Time does seem to have a way of flying right on by. I used to laugh when my folks and grandparents would comment on the swift passing of time. In my “youthful wisdom” I always kind of thought they were, perhaps, just moving slower so time seemed faster. That concept may or may not be true……at this phase in my life I might not want to think to deeply on that one.
In looking through photos I had taken this past year I happened upon the one of my husband and youngest son splitting firewood for the winter. They were splitting the entire year’s worth in anticipation of my husband having a hip replaced during the winter. At that time is seemed like a huge pile of wood to conquer and stack in our garage. It also seemed like there was no way that we would go through all that wood. It also seems like they just split this wood just yesterday.
This past week I ventured into the garage, as I was tired of just sitting inside recuperating. I was surprised to find there is really not much wood left stacked in there. When my husband told me, earlier in the year, that we would use it all during the winter season I really did not believe him. I am guessing wood, like time, tends to fly when one doesn’t keep track!

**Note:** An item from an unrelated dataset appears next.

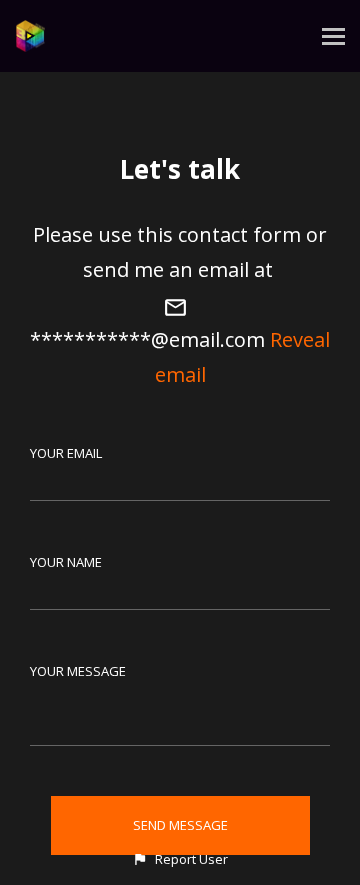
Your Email (66, 453)
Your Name (66, 562)
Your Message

I have been having more time to reflect the last while. (Sometimes my reflections get a little short-circuited, due to that wonderful post-surgery brain fog.) There are so many seasons in life that we pass through. Some seem like they will never end. If you had asked me the middle of last week how long it would take for me to start feeling physically better I would have answered, “forever.” I am feeling so much more hopeful this week.
I have been amazed at the prayers, well-wishes, cards, food and abundance of support from friends, family and even people I have never met in person. You are all making this recovery time fly by and if I could put one label on this rather odd time in my life it would be “Blessed”.
It feels odd to realize that in this “weak” time, blessed is how I feel. Extremely tired…..but blessed. It make me wonder if sometime, God decides it is good to have a slow down time to really appreciate Him and His people. A time when time does not seem to fly by. I have been gifted lots of time for conversations with Him. (To be honest……most of those conversations ran along the lines of asking for health results I wanted.)
I am so grateful that God’s timing is perfect for whatever season I am in. I am grateful He knows what I need; exactly when I need it……and He is never late. I am so grateful that God’s provision and love, unlike our pile of firewood, never runs out.
And my God will supply all your needs according to His riches in glory in Christ Jesus.